- _QUOTED TEXT_:
[START]
Salley involved service of discovery requests by facsimile rather than by mail, the method of service required by Rule 5(b) in 1990 when the discovery was served. The Salley court found that service by facsimile did not comply with Rule 5(b). Id. However, the court decided that the receiving party had waived its right to insist on service by mail because it had implicitly consented to service by facsimile on prior occasions. Id. at 420-21.
The undersigned does not find Salley to be persuasive here, because Salley was decided ten years before Rule 5(b) was amended to require written consent for service “by other electronic means” and to include the advisory committee note explicitly stating that consent could not be implied. Fed.R.Civ.P. 5(b)(2)(E). The analysis in Salley is simply inconsistent with the express language of Rule 5(b)(2)(E) and the advisory committee note.
Roe, 2024 U.S. Dist. LEXIS 42319, at *7.

The last case BOC cites is Estate of Daniels v. City of Indianapolis, No. 1:20-cv-02280-JRS-MJD, 2021 U.S. Dist. LEXIS 241157 (S.D. Ind. Dec. 17, 2021). In that case the court agreed that, as there was no evidence the defendants consented to receive discovery by e-mail, they had no obligation to respond. Id. at *7. Nonetheless, the court found that, because the defendants had responded to the discovery requests, they had waived their right to insist on compliance. Id. In a footnote, the court addressed the advisory committee's notes discussing Rule 5's requirement that consent must be express. The court observed that Rule 5 first authorized electronic service in 2001 and provided that the person consented to such in writing. Moreover, the advisory committee noted that “consent must be express, and cannot be implied from conduct.” Id. at n.2 (quoting Fed.R.Civ.P. 5, advisory committee's note to 2001 amendment). The court went on to observe that the committee's notes to the 2018 amendments explained that the “‘[p]rovision for electronic service was first made when electronic communication was not as widespread or as fully reliable as it is now” and that ‘[c]onsent of the person served to receive service by electronic means was required as a safeguard'” and “‘[t]hose concerns have substantially diminished,' especially where a party is represented by an attorney.” Id. (emphasis omitted) (quoting Fed.R.Civ.P. 5, advisory committee's note to 2018 amendment). The court went on to observe that the Rules requirement was crafted at a time when e-mail communications were not as ubiquitous as today and weighed this in favor of employing an “inherently unfair” equitable exception to the Rule. This holding is impossible to square with the plain language of the Rule. Turning again to BOC's cited authority Roe:

The advisory committee notes clearly state that service by electronic means other than the court's electronic-filing system is only proper when written consent is obtained, and “[t]the consent must be express, and cannot be implied from conduct.” See Fed.R.Civ.P. 5(b) advisory committee's note to 2001 amendment. While this note adds that consent is required because the committee cannot “assume universal entry into the world of electronic communication”-a reason that no longer makes sense given the proliferation of electronic mail-the committee had an opportunity to remove the consent requirement in 2018, but chose not to do so. See Fed.R.Civ.P. 5(b) advisory committee's note to 2018 amendment. Accordingly, express written consent to service by “other electronic means” is required before service can be effected in that manner.
[END]
- _EXERCISE_: Reproduce the excerpt on electronic service of discovery, starting with "The undersigned does" and going on through "42319, at *7.", and replace "written consent" with "signed consent".

- _Data listing_:
[START]
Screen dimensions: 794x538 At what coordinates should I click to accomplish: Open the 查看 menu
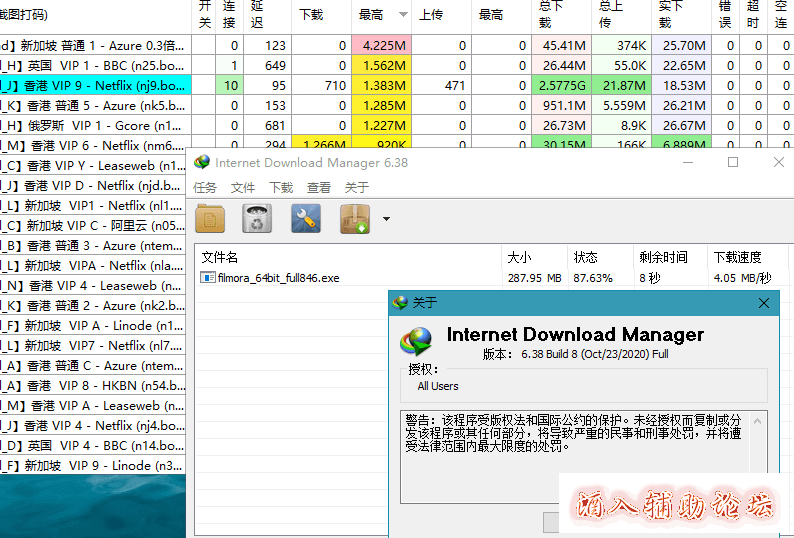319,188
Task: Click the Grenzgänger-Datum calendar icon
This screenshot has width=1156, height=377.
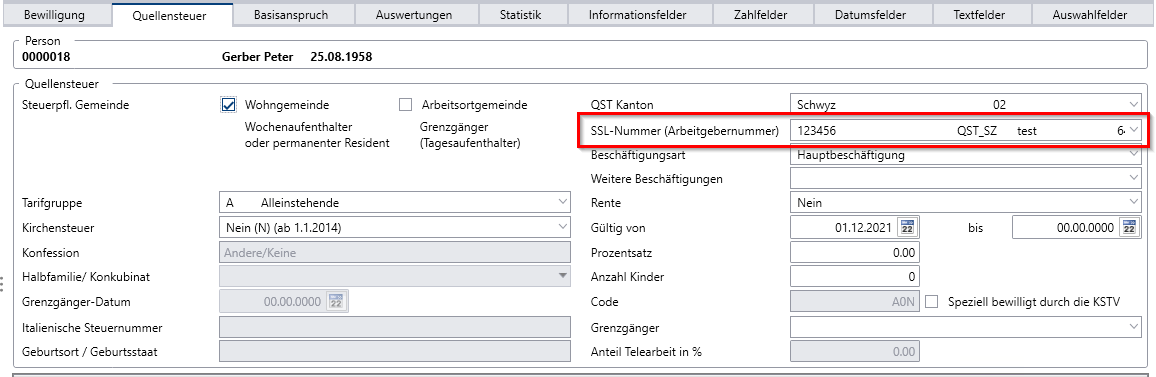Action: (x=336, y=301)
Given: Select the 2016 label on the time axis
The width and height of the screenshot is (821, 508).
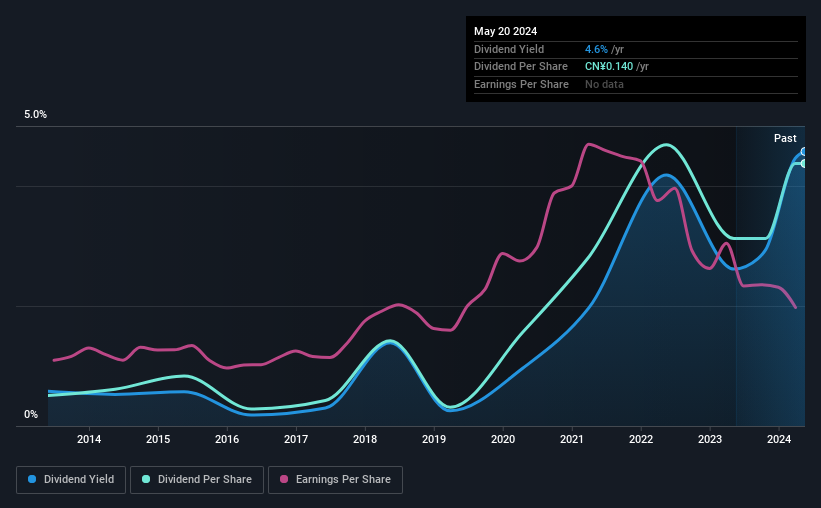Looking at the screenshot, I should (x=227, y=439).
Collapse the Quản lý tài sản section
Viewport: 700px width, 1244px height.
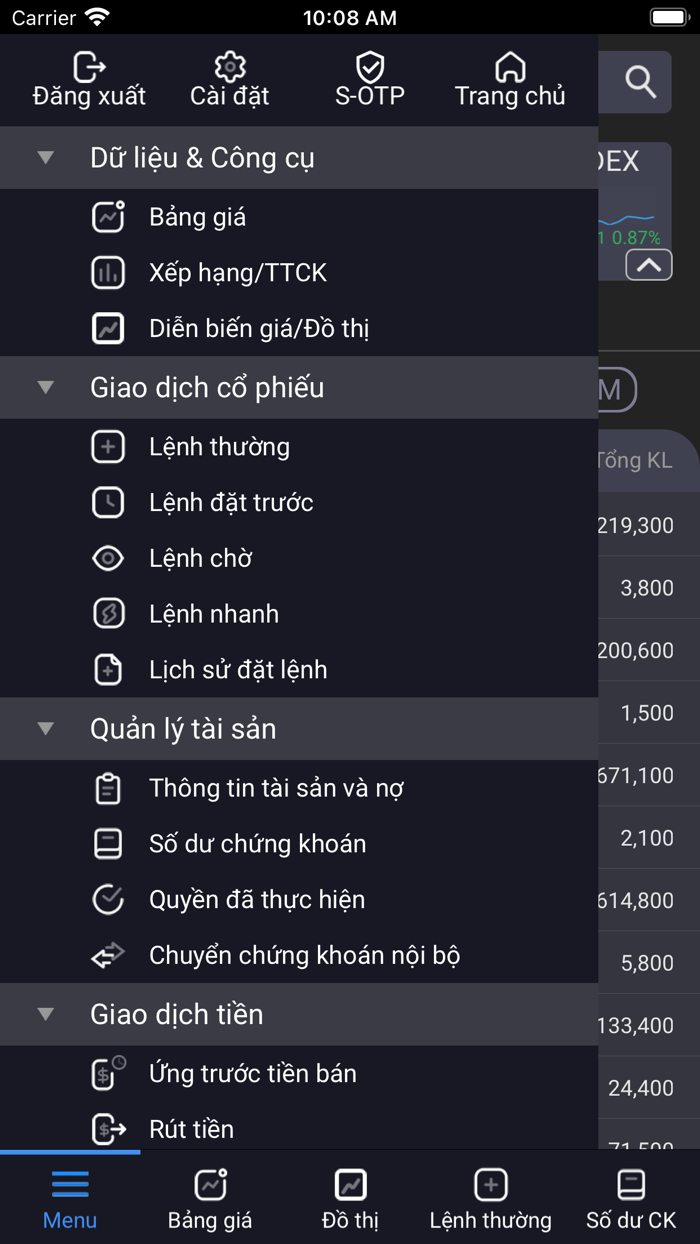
[END]
- _FULL SOLUTION_:
The undersigned does not find Salley to be persuasive here, because Salley was decided ten years before Rule 5(b) was amended to require signed consent for service “by other electronic means” and to include the advisory committee note explicitly stating that consent could not be implied. Fed.R.Civ.P. 5(b)(2)(E). The analysis in Salley is simply inconsistent with the express language of Rule 5(b)(2)(E) and the advisory committee note.
Roe, 2024 U.S. Dist. LEXIS 42319, at *7.